JLL forecast of 14% price fall this year and further fall next defies recent signs of market improvement
House prices could plunge 14% before the end of the year and continue to fall during 2010, according to the latest report on the sector.
The latest forecast from property agent Jones Lang LaSalle (JLL) predicts continuing falls in prices of up to 3% next year, casting doubt on recent reports of tentative signs of market improvement.
James Thomas, head of JLL's residential investment team, said: “It is important to remember that the recent green shoots of recovery are still very green. The UK economy is still in dire straits and it is unlikely that the full impact of declining employment has yet hit the housing market.”
JLL's pessimistic outlook comes hard on the heels of a raft of bullish data.
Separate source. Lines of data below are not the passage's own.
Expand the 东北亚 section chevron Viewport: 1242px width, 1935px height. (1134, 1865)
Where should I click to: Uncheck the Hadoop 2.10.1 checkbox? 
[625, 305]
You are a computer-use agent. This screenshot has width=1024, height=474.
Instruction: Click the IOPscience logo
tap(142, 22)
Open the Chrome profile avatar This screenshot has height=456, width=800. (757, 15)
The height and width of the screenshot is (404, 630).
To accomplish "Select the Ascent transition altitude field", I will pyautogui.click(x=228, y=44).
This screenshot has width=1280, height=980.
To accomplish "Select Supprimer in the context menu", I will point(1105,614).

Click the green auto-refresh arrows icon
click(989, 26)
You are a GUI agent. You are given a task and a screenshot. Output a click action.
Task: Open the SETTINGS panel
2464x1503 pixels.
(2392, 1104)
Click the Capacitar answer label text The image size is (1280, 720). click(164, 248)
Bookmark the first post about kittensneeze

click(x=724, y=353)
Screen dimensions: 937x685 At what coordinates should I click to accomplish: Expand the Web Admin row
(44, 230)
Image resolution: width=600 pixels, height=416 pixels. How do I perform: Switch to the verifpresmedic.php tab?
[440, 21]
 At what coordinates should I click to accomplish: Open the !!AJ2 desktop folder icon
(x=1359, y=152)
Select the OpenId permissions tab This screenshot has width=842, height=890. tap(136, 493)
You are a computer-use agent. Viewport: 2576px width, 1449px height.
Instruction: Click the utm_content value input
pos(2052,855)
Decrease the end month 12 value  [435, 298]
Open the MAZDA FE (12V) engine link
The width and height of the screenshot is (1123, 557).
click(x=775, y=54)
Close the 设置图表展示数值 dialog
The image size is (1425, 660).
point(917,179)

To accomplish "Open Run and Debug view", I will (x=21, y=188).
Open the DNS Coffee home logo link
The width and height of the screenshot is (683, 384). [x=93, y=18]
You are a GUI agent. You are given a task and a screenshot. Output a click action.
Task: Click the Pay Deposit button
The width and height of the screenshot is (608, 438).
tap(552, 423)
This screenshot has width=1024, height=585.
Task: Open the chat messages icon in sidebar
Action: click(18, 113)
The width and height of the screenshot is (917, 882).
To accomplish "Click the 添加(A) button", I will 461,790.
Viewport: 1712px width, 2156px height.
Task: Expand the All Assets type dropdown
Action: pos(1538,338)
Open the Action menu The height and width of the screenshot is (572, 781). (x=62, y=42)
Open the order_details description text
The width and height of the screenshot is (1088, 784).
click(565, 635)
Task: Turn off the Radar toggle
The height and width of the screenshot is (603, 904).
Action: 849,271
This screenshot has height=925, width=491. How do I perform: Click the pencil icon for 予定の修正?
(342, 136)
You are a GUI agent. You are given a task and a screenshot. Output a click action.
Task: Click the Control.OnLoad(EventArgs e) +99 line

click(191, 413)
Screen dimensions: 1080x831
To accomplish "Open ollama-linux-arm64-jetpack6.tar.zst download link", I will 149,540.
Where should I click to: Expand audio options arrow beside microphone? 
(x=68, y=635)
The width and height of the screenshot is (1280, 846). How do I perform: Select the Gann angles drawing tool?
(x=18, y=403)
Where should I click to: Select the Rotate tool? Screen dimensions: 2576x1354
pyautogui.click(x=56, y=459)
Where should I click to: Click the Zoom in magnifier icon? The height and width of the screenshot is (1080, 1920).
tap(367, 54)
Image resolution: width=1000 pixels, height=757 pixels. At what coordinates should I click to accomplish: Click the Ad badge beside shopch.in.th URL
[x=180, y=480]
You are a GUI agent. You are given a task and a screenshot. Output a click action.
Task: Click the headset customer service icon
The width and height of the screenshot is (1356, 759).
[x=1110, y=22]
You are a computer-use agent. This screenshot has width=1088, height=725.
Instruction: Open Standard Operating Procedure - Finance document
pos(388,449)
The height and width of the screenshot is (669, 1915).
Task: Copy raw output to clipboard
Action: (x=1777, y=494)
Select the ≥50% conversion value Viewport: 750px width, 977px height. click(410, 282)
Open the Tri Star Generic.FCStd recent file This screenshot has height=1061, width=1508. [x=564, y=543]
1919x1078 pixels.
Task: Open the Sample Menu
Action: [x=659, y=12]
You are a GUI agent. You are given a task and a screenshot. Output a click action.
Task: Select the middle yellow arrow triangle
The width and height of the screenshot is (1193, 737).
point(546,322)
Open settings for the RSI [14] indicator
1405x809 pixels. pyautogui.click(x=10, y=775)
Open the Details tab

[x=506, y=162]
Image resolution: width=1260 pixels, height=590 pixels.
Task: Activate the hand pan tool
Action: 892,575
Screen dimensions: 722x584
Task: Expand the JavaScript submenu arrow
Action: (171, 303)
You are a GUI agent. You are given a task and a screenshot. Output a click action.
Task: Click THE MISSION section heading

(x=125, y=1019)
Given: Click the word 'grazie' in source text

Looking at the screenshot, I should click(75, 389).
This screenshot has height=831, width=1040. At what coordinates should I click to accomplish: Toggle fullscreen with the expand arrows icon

Mortgage lending enjoyed a month-on-month increase of 29% during March and the National House-Building Council said new-build housing applications jumped 10% in the three months to the end of April, compared with the previous quarter.
But Thomas said: “The current fillip is only temporary and due to the sharp fall in interest rates, improved affordability and activity from overseas investors taking advantage of the weakness of sterling.”
JLL forecasts that London will lead the housing market recovery, with positive house price growth in the autumn of 2010, and will experience the strongest house price recovery during 2011-12, partly thanks to the Olympic Games.
The Midlands and North will be slower to recover. By 2010 it is expected that average house prices will be 28% below their 2007 peak and this will encourage new demand - in particular first-time buyer demand - supported by a more stable and generous mortgage market.
Overall UK residential price growth is forecast to be 4-6% during 2011, increasing to around 9% during 2012-13.